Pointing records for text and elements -

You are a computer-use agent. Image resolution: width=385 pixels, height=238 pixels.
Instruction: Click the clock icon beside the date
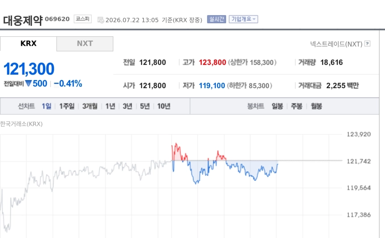(x=101, y=20)
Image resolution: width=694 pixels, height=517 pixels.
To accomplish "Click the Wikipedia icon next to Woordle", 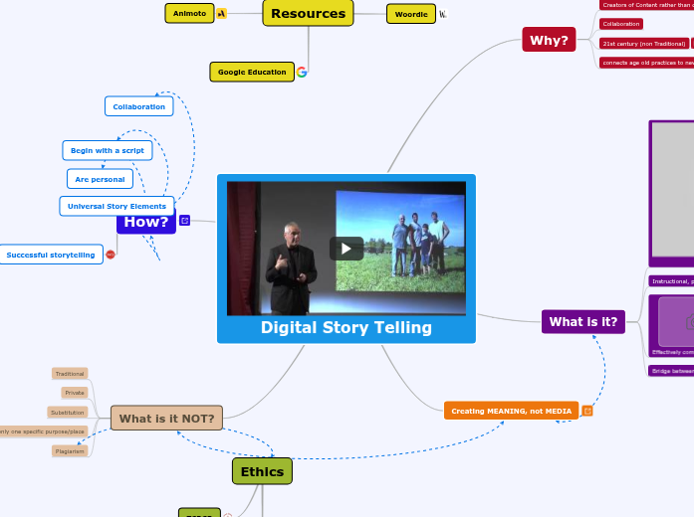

GIVEN INSTRUCTION -
Replace every "icon" in these lines with "button" and write the lines out again with nothing else changed. Leave the pictures out.

ANSWER TO THE TASK -
You are a computer-use agent. Image resolution: width=385 pixels, height=238 pixels.
Instruction: Click the clock button beside the date
(x=101, y=20)
Image resolution: width=694 pixels, height=517 pixels.
To accomplish "Click the Wikipedia button next to Woordle", 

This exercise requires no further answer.